* Begin Text to read *

Based from Harminc and Sotak's result, www.fq.math.ca/Scanned/36-3/harminc.pdf

We know that under certain condition, an arithmetic progression can contain an infinitely many palindromes.

My question will be, if I have a system of Arithmetic Progression such as

\begin{equation*} 3t+2\tag{1} \end{equation*} \begin{equation*} 4t+1\tag{2} \end{equation*} can I always find an integer $t$ such that $(1)$ and (2) are both palindromes? I know in my example that the answer is yes. But in general, if I have the system

\begin{equation*} pt+j\tag{1} \end{equation*} \begin{equation*} qt+k\tag{2} \end{equation*}

with $\text{gcd}(p,q)=1$, can I find a $t$ for all $j<p$ and for all $k<q$ such that $(1)$ and $(2)$ are both palindrome? I am curious about this but I do not know how to answer it.

Or are there any reading materials that can help me on answering my query? Kindly help me.

Thanks for your help.

* End Text to read *
* Begin Dataset records *

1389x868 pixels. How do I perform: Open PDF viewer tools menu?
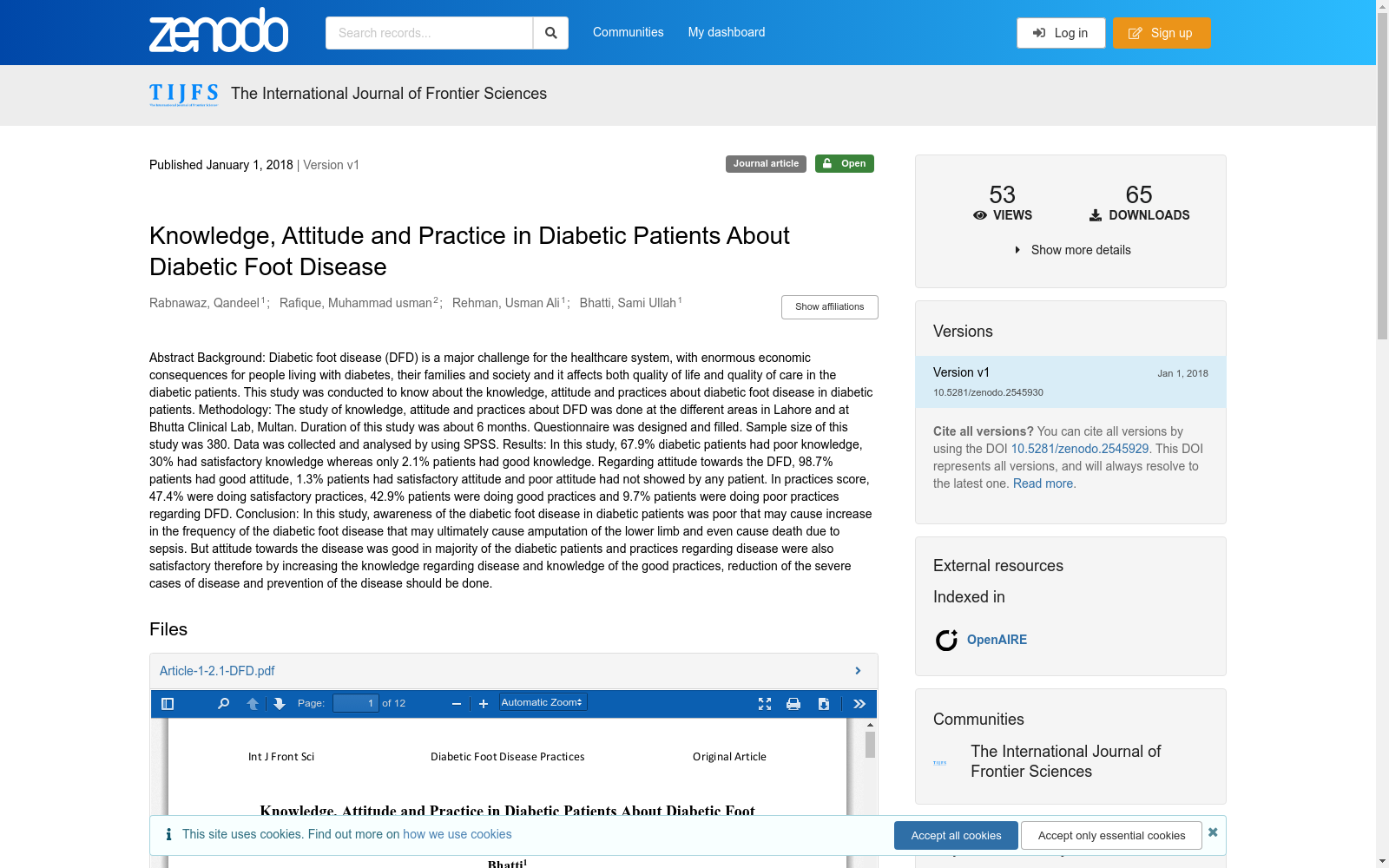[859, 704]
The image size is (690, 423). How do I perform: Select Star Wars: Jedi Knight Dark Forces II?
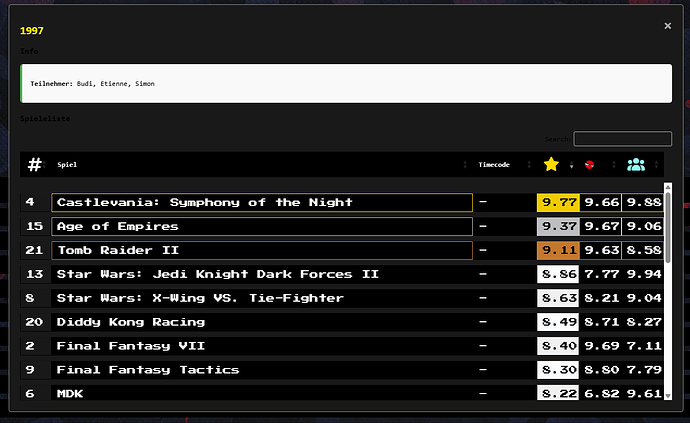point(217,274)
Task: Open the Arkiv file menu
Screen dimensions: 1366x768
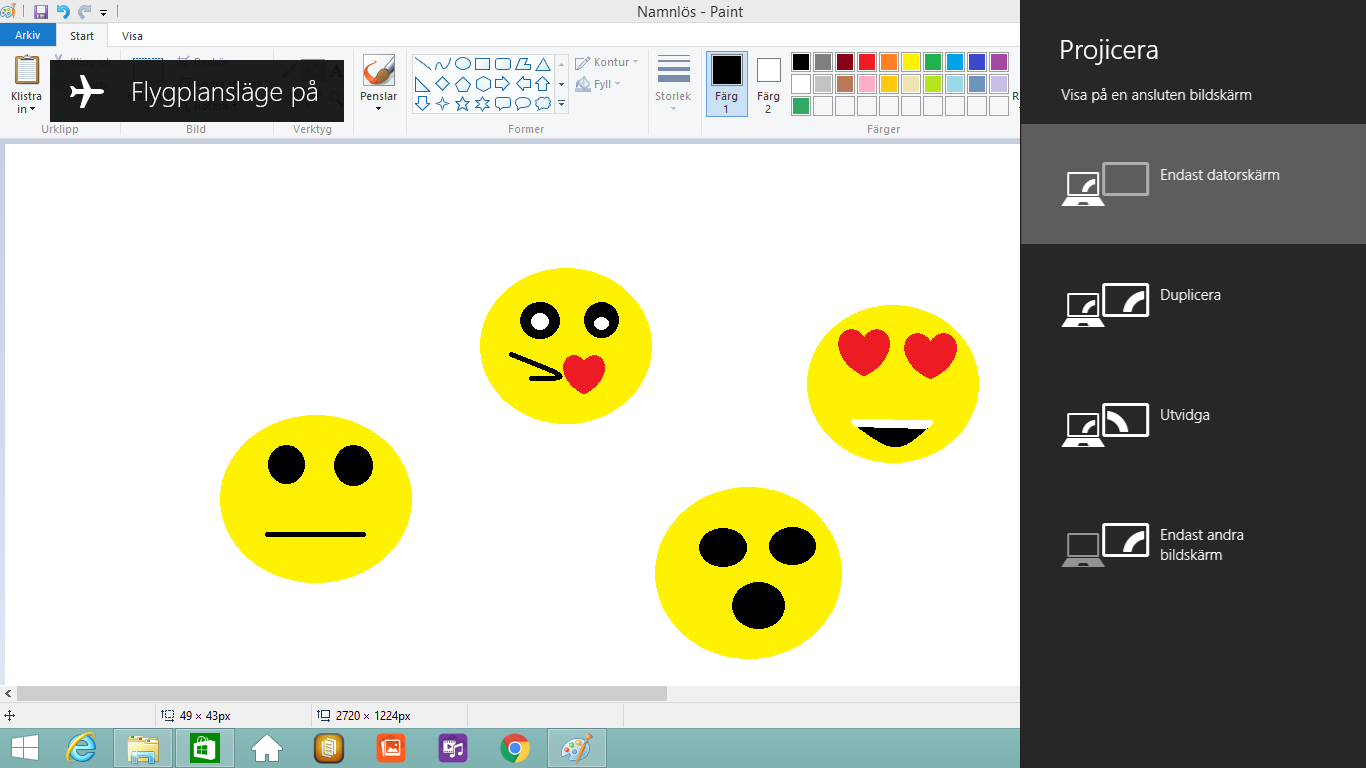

* End Dataset records *

In the post about palindromes in arithmetic progressions, what condition on p and q is imposed in the general system?

gcd(p, q) = 1